▸ **Required work**
Reproduce each record exactly. The pictures should be skipped.

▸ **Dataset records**
- - -
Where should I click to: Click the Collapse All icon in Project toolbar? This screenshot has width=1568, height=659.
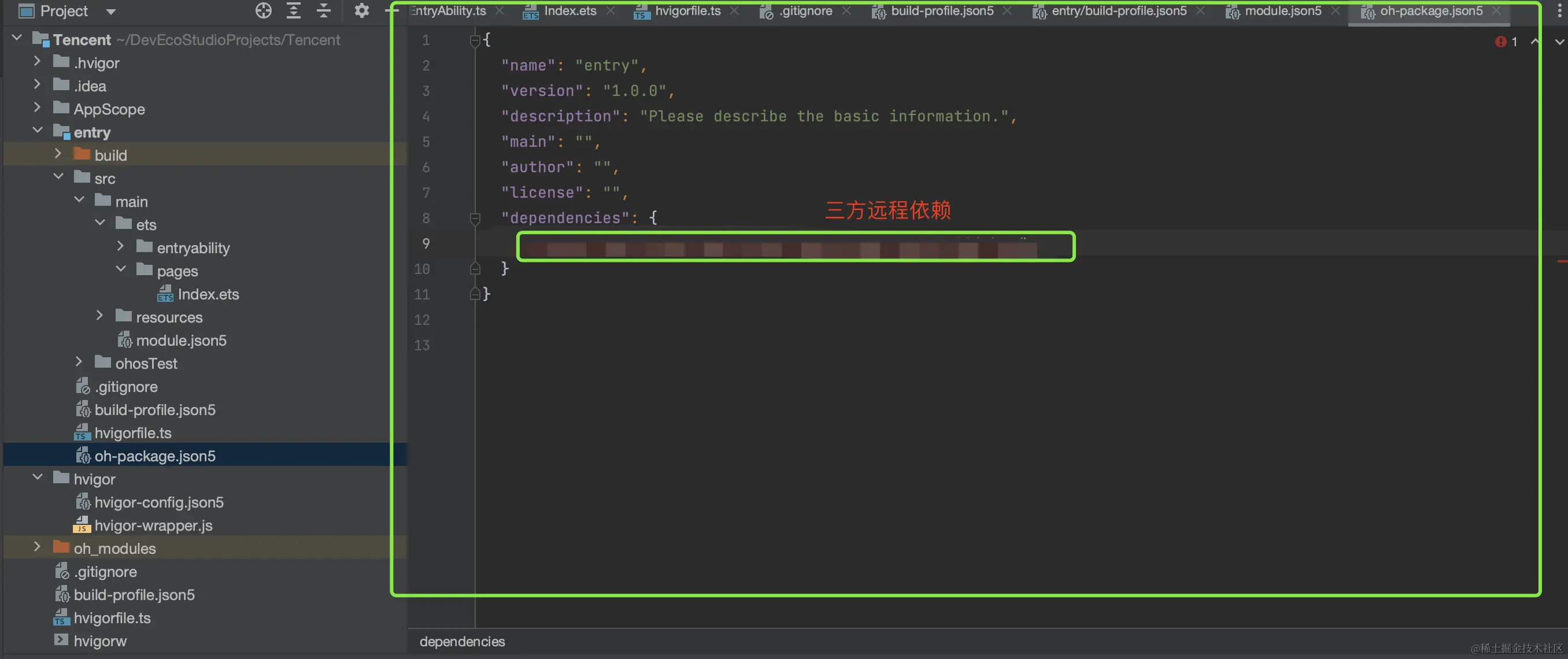(324, 10)
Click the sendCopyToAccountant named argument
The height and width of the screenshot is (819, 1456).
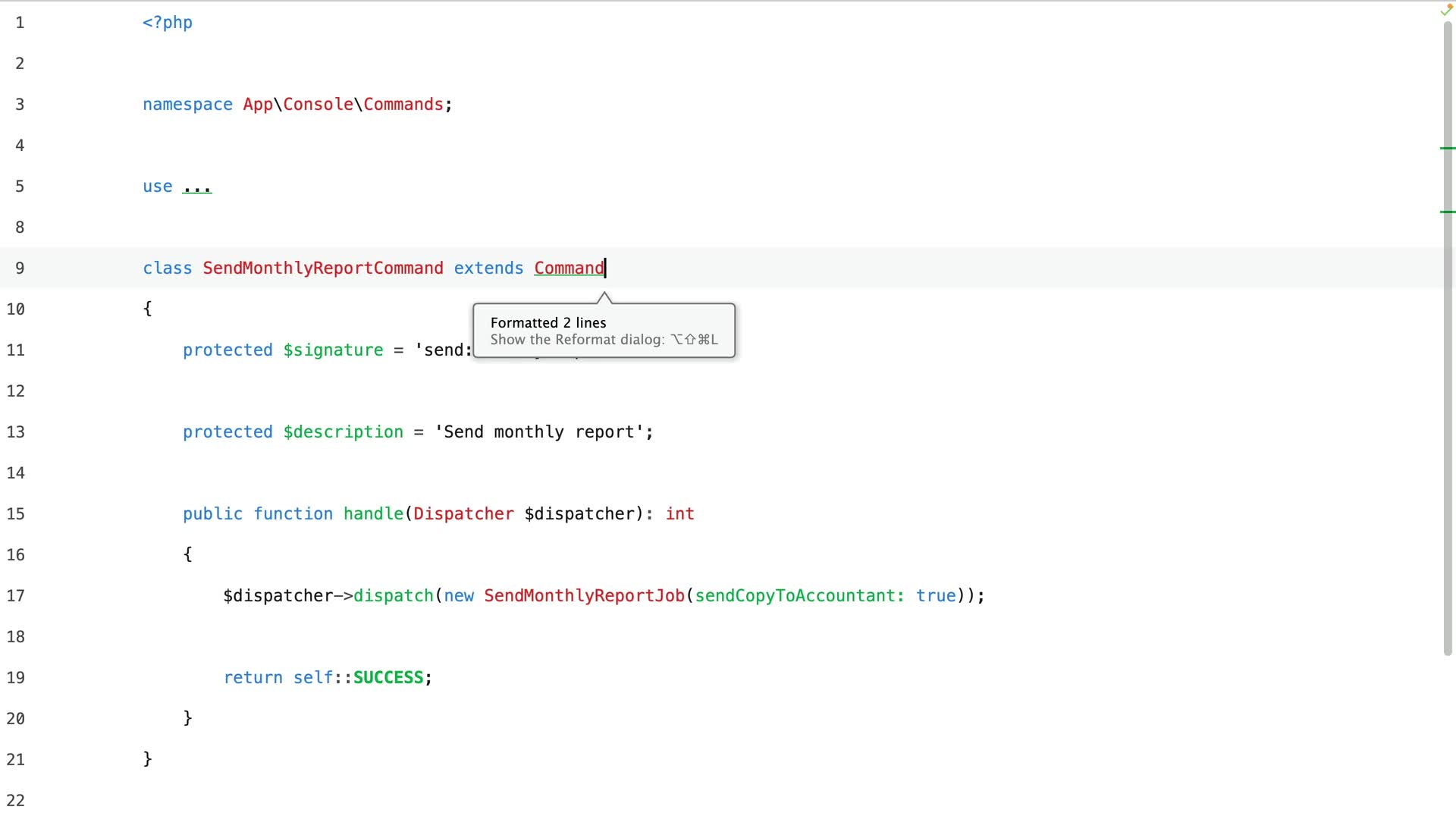tap(795, 596)
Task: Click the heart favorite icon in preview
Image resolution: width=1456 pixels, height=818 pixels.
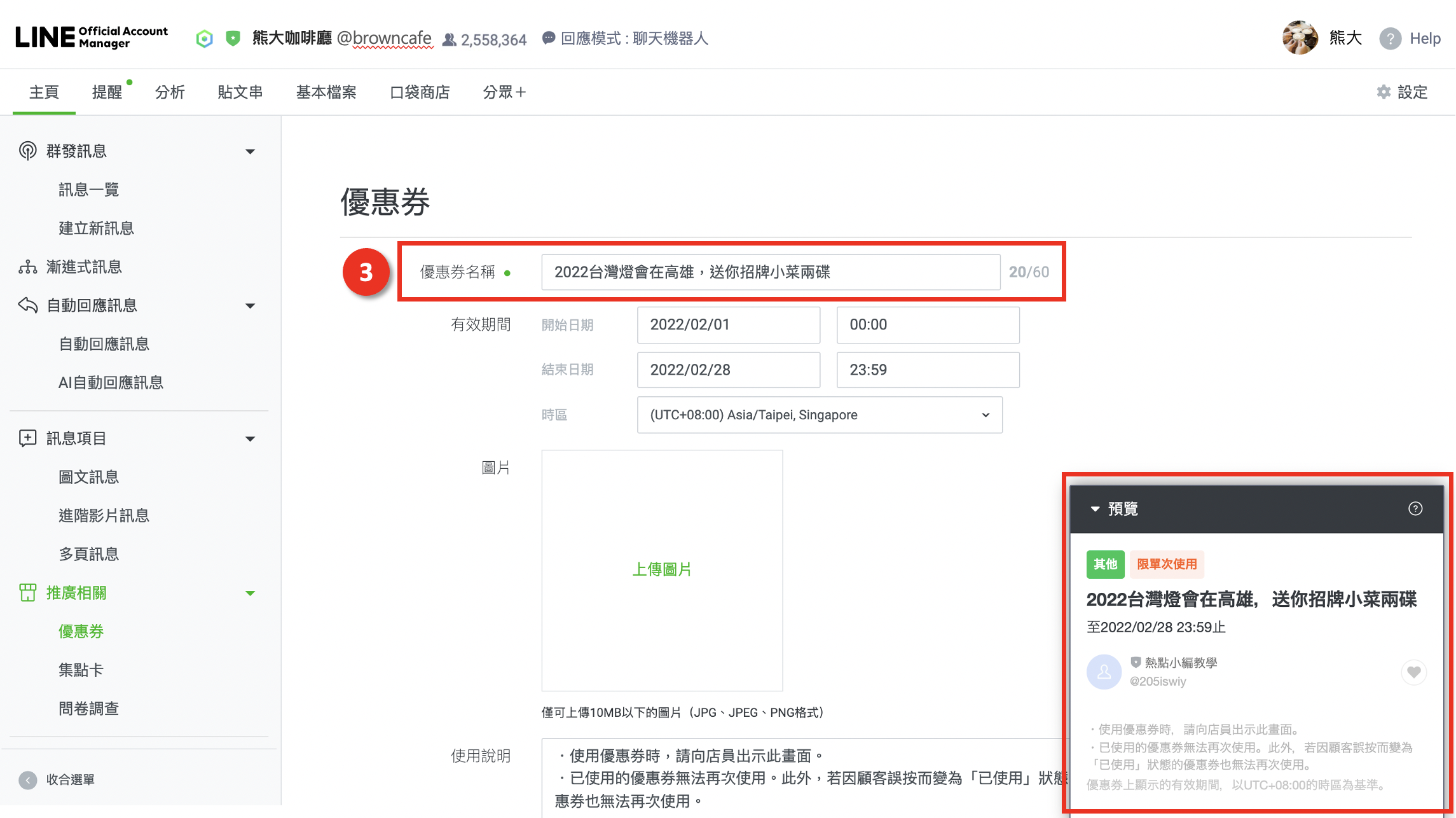Action: tap(1413, 672)
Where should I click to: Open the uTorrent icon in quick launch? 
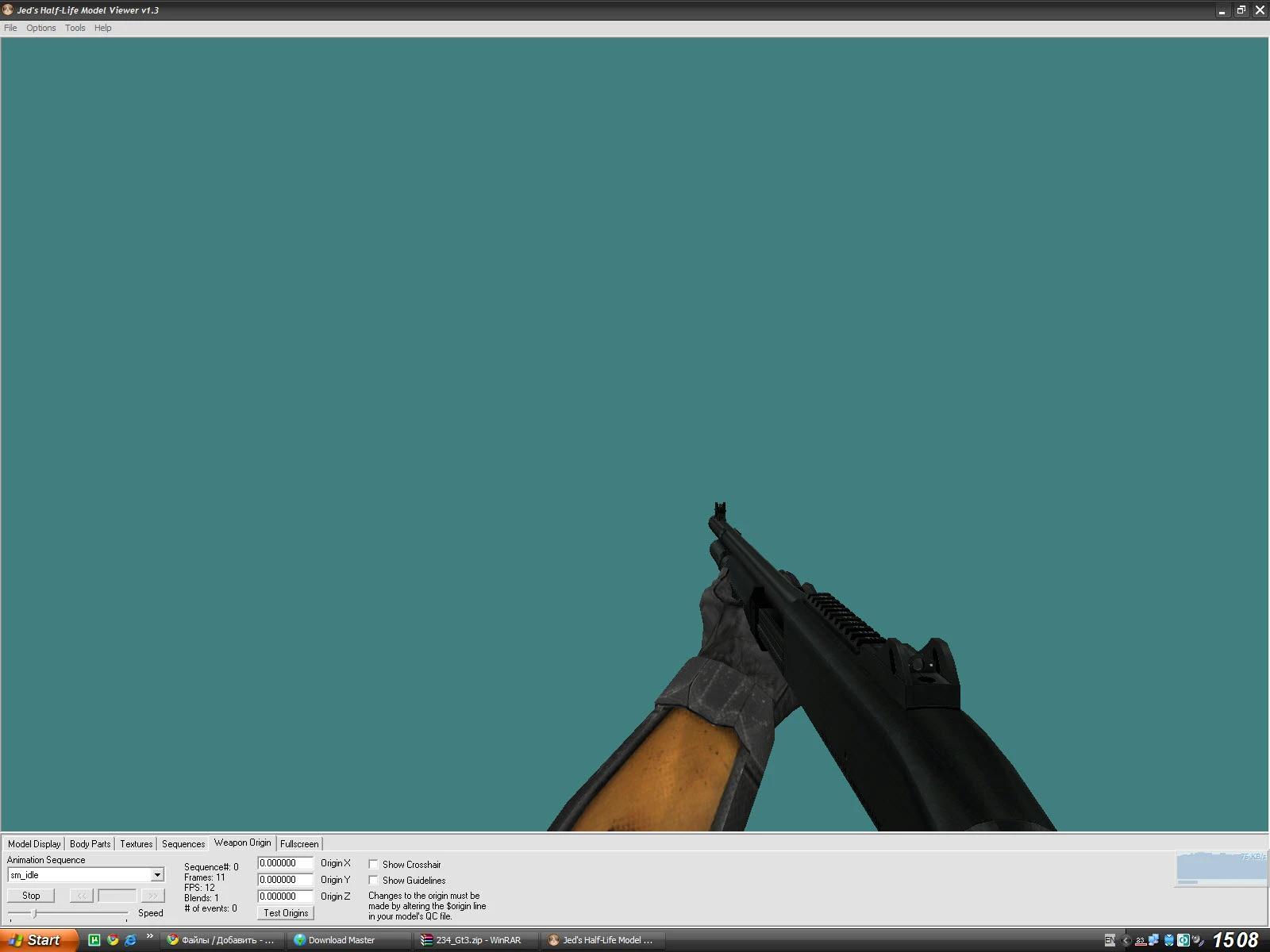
- - -
▸ **Task result**
Where should I click to: Click the Collapse All icon in Project toolbar? This screenshot has width=1568, height=659.
(324, 10)
Click the sendCopyToAccountant named argument
The height and width of the screenshot is (819, 1456).
tap(795, 596)
Task: Click the heart favorite icon in preview
Image resolution: width=1456 pixels, height=818 pixels.
Action: tap(1413, 672)
Where should I click to: Open the uTorrent icon in quick launch? 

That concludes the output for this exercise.